An MBA Candidate at Jones Graduate School of Business, Rice University, she evaluated energy efficiency opportunities such as lighting retrofits, internet thermostats and PC power management across the company's 27 sites.
Based on her bottom-up estimates that lighting was accounting for 40% of electricity usage, Jessica decided to investigate lighting further. She found that through retrofitting the fluorescent lamps in the sites, the number of lamps and ballasts could be reduced by half and the total input wattage of fixtures cut by 45%.
In total, Jessica identified opportunities that could save Sunrise Preschools up to $1.14 million over the life of the projects. In addition the opportunities could save up to 865,293 kWh of electricity annually.
San Francisco, Calif.
Fellow: Shinu Thomas, Thunderbird School of Global Management
Highlight: Identified savings of 17,145 metric tons of CO2 emissions
Details: Shinu Thomas, an MBA candidate at Thunderbird School of Global Management, spent her summer at Wells Fargo, a nationwide, diversified, community-based financial services company. There, she supported the company's greenhouse gas emissions task force.
Wells Fargo's more than 10,000 locations collectively represented a vast opportunity for energy efficiency and related cost savings. Thomas was challenged with measuring the potential financial, energy and greenhouse gas savings from more efficient use of non-essential office equipment - everything from coffee makers to vending machines.
Working closely with the Environmental Affairs department and multiple internal stakeholders, Thomas developed multiple tools to help the company measure and forecast its kilowatt hour and dollar savings as well as related reductions in greenhouse gas emissions. This helped with internal tracking as well as reporting initiatives.
In addition, a marketing campaign was subsequently developed leveraging the highly successful Wells Fargo Green Teams to encourage behavioral change throughout the company.
Overall, Thomas identified over $2.8 million in potential savings and 17,145 metric tons of greenhouse gas emissions.
Fellow: Jim Wilson, Fuqua School of Business, Duke University
Highlight: Identified savings of 17,145 metric tons of CO2 emissions
Details: Jim Wilson spent his summer at Yahoo! Inc., one of the most visited Internet destinations and a world-class online media company.

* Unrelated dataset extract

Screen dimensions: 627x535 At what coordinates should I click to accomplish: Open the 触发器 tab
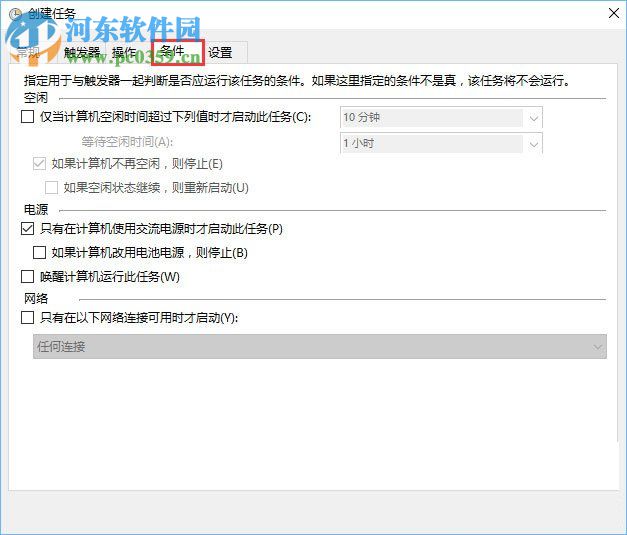[82, 53]
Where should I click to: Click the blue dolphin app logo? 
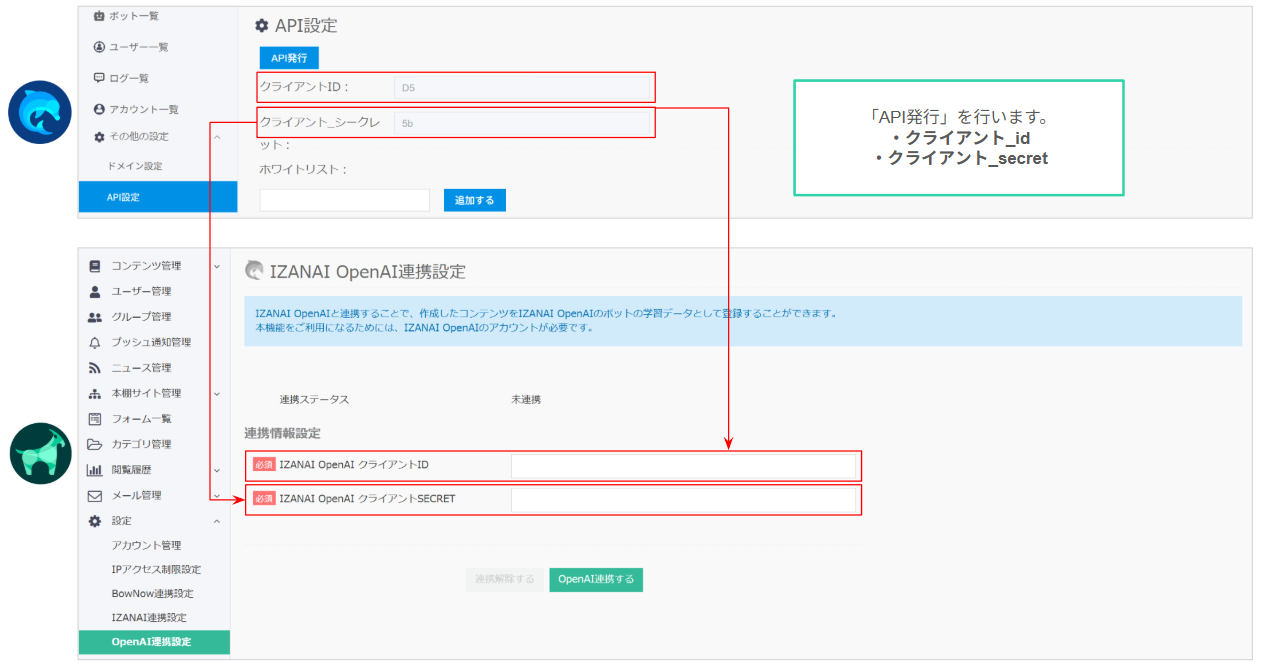(x=40, y=112)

An MBA student at Duke University’s Fuqua School of Business, Wilson's main project work involved evaluating the current power consumption metrics of Yahoo's domestic and international data centers, both for determining the company's current carbon footprint as well as scouting prospective future sites.
Such a job required:
1) Researching countries where Yahoo could possibly build data centers that use renewable energy, and considering both the pros and cons of each option, including cost of electricity, incentive programs and tax implications
2) Evaluating the expected Power Usage Efficiency of a data center in each location, which can often bring unexpected results
3) Assessing all of the factors that Yahoo must consider (and balance) when building a data center – not just energy efficiency, but also data transfer speed, bandwidth, and physical server capacity.
Wilson also worked on a project studying the Japanese Variable Refrigerant Flow (VRF) air conditioning model, investigating whether certain components at Yahoo’s Sunnyvale, Calif., headquarters could be retro-fitted with this technology.
Since these systems are designed to be installed using tiny piping that requires little additional drilling, Wilson’s plan could reduce HVAC Load in Yahoo's Headquarters by 10% – which could cut Yahoo’s electric bills by almost $400,000.